**Work to be completed**
Rewrite the rows below, switching "dropdown" to "drop-down" wherever it appears and leaving everything else as it is.

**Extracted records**
■ ■ ■ ■ ■

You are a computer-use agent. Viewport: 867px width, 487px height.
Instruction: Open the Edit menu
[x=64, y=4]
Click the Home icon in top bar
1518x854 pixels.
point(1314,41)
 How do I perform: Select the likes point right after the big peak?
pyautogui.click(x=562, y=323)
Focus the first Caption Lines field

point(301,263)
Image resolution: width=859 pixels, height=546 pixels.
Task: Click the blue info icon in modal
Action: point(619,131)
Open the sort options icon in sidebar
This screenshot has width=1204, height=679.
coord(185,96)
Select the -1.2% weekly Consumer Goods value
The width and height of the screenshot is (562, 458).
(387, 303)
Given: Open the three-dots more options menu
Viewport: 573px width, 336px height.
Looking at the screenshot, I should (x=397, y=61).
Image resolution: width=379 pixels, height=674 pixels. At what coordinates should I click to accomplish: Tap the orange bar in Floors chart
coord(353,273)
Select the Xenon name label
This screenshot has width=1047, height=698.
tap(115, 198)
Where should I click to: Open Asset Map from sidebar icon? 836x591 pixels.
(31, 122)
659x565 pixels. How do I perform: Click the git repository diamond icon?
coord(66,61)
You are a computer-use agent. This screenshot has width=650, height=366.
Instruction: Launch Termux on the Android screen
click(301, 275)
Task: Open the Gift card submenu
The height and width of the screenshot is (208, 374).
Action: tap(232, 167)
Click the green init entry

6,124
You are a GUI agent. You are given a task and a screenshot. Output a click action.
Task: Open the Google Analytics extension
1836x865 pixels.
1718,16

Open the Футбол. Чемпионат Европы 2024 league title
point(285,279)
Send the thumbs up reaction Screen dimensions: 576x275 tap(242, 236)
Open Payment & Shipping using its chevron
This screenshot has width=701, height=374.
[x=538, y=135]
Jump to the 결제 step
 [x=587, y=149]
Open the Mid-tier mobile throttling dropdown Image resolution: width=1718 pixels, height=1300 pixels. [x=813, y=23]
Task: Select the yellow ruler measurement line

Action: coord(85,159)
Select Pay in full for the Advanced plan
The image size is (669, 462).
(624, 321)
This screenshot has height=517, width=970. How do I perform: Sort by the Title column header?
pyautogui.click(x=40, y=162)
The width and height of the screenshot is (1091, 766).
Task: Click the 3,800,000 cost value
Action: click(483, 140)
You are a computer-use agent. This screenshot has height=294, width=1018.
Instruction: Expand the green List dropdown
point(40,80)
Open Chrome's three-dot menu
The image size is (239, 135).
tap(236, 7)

■ ■ ■ ■ ■

**Solution for this exercise**
You are a computer-use agent. Viewport: 867px width, 487px height.
Instruction: Open the Edit menu
[x=64, y=4]
Click the Home icon in top bar
1518x854 pixels.
point(1314,41)
 How do I perform: Select the likes point right after the big peak?
pyautogui.click(x=562, y=323)
Focus the first Caption Lines field

point(301,263)
Image resolution: width=859 pixels, height=546 pixels.
Task: Click the blue info icon in modal
Action: point(619,131)
Open the sort options icon in sidebar
This screenshot has width=1204, height=679.
coord(185,96)
Select the -1.2% weekly Consumer Goods value
The width and height of the screenshot is (562, 458).
(387, 303)
Given: Open the three-dots more options menu
Viewport: 573px width, 336px height.
Looking at the screenshot, I should (x=397, y=61).
Image resolution: width=379 pixels, height=674 pixels. At what coordinates should I click to accomplish: Tap the orange bar in Floors chart
coord(353,273)
Select the Xenon name label
This screenshot has width=1047, height=698.
tap(115, 198)
Where should I click to: Open Asset Map from sidebar icon? 836x591 pixels.
(31, 122)
659x565 pixels. How do I perform: Click the git repository diamond icon?
coord(66,61)
You are a computer-use agent. This screenshot has width=650, height=366.
Instruction: Launch Termux on the Android screen
click(301, 275)
Task: Open the Gift card submenu
The height and width of the screenshot is (208, 374).
Action: tap(232, 167)
Click the green init entry

6,124
You are a GUI agent. You are given a task and a screenshot. Output a click action.
Task: Open the Google Analytics extension
1836x865 pixels.
1718,16

Open the Футбол. Чемпионат Европы 2024 league title
point(285,279)
Send the thumbs up reaction Screen dimensions: 576x275 tap(242, 236)
Open Payment & Shipping using its chevron
This screenshot has width=701, height=374.
[x=538, y=135]
Jump to the 결제 step
 [x=587, y=149]
Open the Mid-tier mobile throttling drop-down Image resolution: width=1718 pixels, height=1300 pixels. [x=813, y=23]
Task: Select the yellow ruler measurement line

Action: coord(85,159)
Select Pay in full for the Advanced plan
The image size is (669, 462).
(624, 321)
This screenshot has height=517, width=970. How do I perform: Sort by the Title column header?
pyautogui.click(x=40, y=162)
The width and height of the screenshot is (1091, 766).
Task: Click the 3,800,000 cost value
Action: click(483, 140)
You are a computer-use agent. This screenshot has height=294, width=1018.
Instruction: Expand the green List drop-down
point(40,80)
Open Chrome's three-dot menu
The image size is (239, 135).
tap(236, 7)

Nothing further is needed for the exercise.